A homegrown wedding

Written by Alex Tower Ewers


When I started to share with Patrick the costs of some of the weddings we had attended, the look of panic and disgust that came over his face is something I won’t easily forget. I assured him that I had no such visions of grandeur or decadence because in all actuality I wanted hardwood floors in our apartment instead of a lavish wedding. But we agreed that it was important to celebrate our union and to be surrounded by our family and friends, so we simply started there.


The “us” sat down at our regular Sunday breakfast place and just started to talk. Brainstorm, dream, throw out ideas. No idea was too outrageous, too expensive or too unrealistic. And it all started to make sense on a little tiny beverage napkin.

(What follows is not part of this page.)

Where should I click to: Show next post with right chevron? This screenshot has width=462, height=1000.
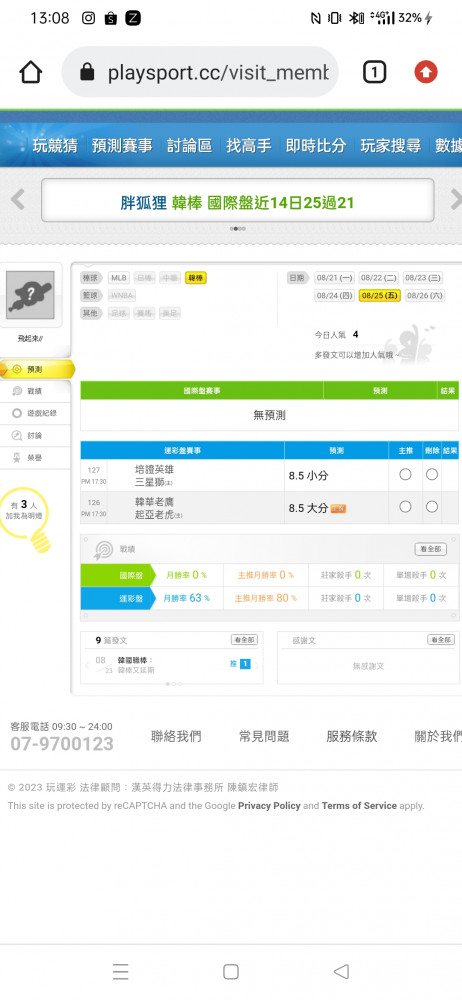[257, 666]
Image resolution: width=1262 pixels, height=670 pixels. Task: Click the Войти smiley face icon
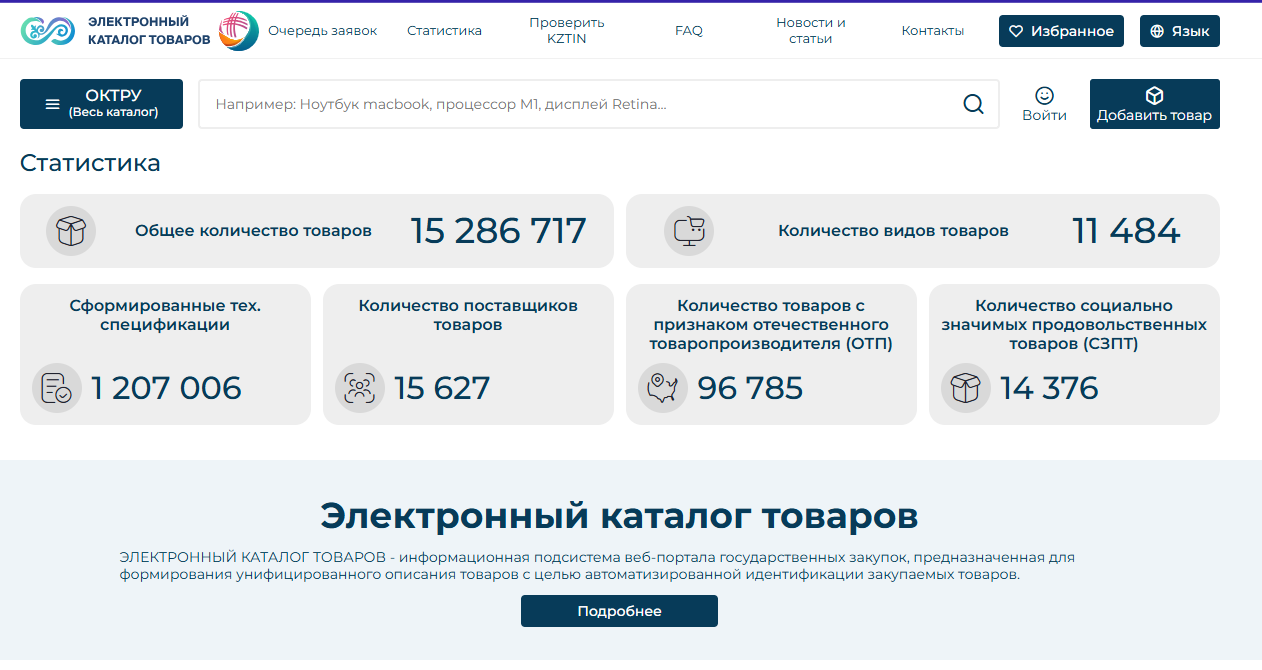tap(1044, 95)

An international destination wedding was not my fiancés vision and during that pivotal conversation one Sunday morning, we began to create our dream experience. He wanted a community celebration, in which our friends and family became participants instead of spectators, much like the vision of a barn raising in the Amish community. We began to design “our barn raising”. With a lot of out of the box thinking, some compromising, a few furrowed brows and a whole lot of help from our community we created a homegrown wedding.

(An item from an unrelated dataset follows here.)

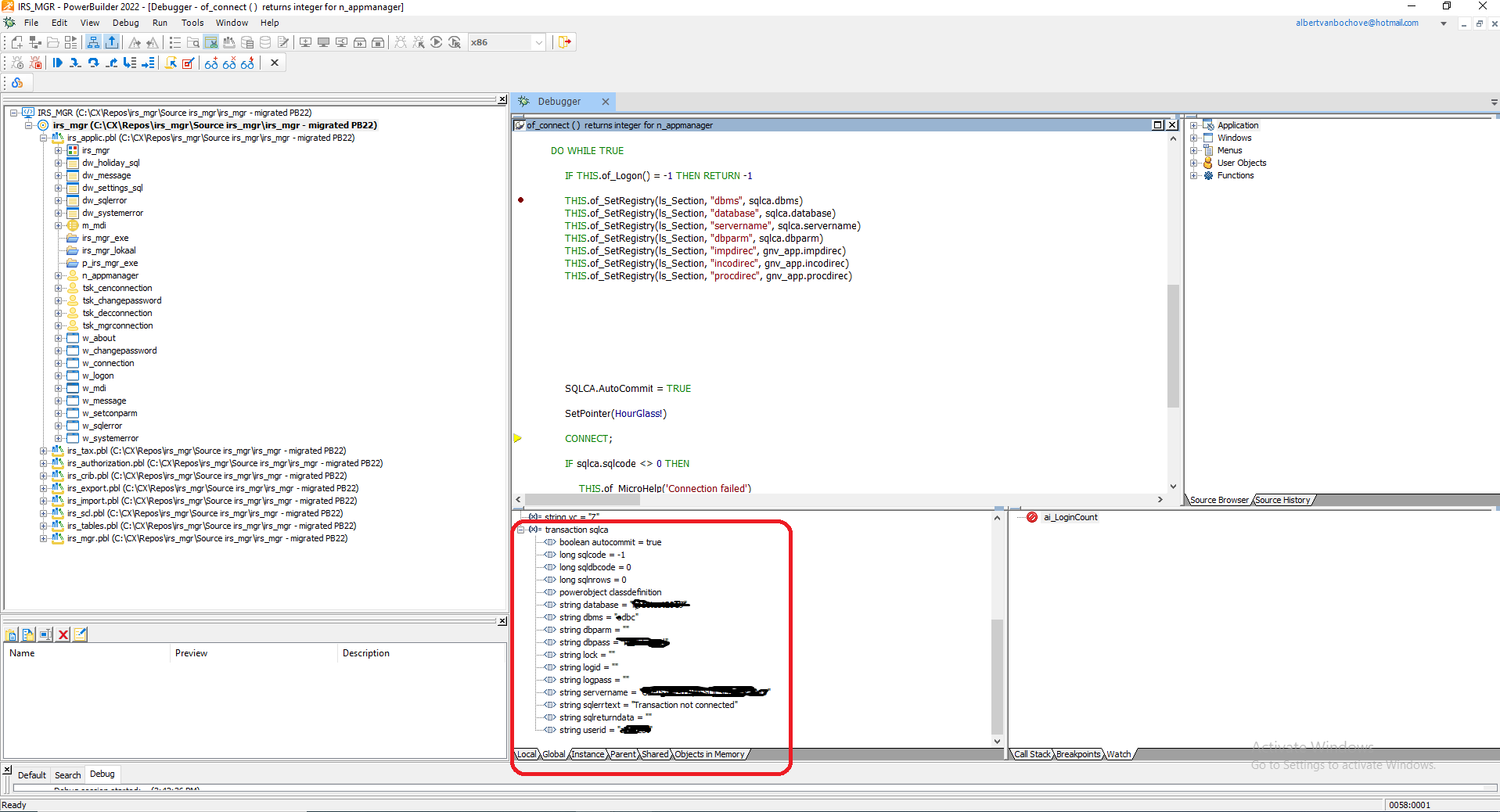Click the Exit PowerBuilder door icon
1500x812 pixels.
click(564, 42)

Several Northern California retreat centers later, we happened upon Wilbur Hot Springs. Whether it was the long and winding country road one took to get there, the hand painted signs that suggested it was “time to slow down” or the slight odor of sulphur that tickled our noses, I am now not sure what made us unanimously say “Yes, this is it.” This charming and quirky sanctuary in the middle of nowhere would be the place for our quirky and unconventional wedding celebration.

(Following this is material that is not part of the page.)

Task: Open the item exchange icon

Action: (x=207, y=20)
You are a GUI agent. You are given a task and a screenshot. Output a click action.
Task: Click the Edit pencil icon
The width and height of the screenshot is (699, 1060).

We let the location and the charm of Wilbur dictate our planning. We would let the communal kitchen, the wild flowers and the simple rooms be our guide. Instead of bringing the traditional wedding to Wilbur, we let Wilbur dictate our wedding tradition. We only invited as many as could stay on the grounds for the entire weekend, we encouraged guests to contribute by setting the tables, washing dishes, baking muffins, teaching a yoga class, we asked our friends with children to leave them with grand-ma for the weeked and we let the wild flowers and visiting dear be our decoration. Not only did it lesson the cost of the whole affair dramatically, it made Wilbur more than just a location: it made it an experience. And that is what made leaving on Sunday afternoon so very difficult, for many of our guests.


Months after our wedding weekend, I realized that the three days of celebration that became our wedding celebration were actually a snapshot of how we aspire to live, everyday:

Consciously Aware of our environmental, retail, food and health choices

Communally In close relationship to family + friends, working collaboratively and in alignment with the individual talents and gifts we all posses

Simply In thought, in communication, in relationship, in lifestyle and in relationship to nature

It was easy to do this at Wilbur and it was easy to ask our guests to perhaps step out of their comfort zones and experience a few days off the grid.


Wilbur is one of the places that you find, that you hold dear to your heart and keep as a place to return to, over and over. It is a place in which I remember spending three days with the people that I like most and wearing my red cowboy boots and being myself.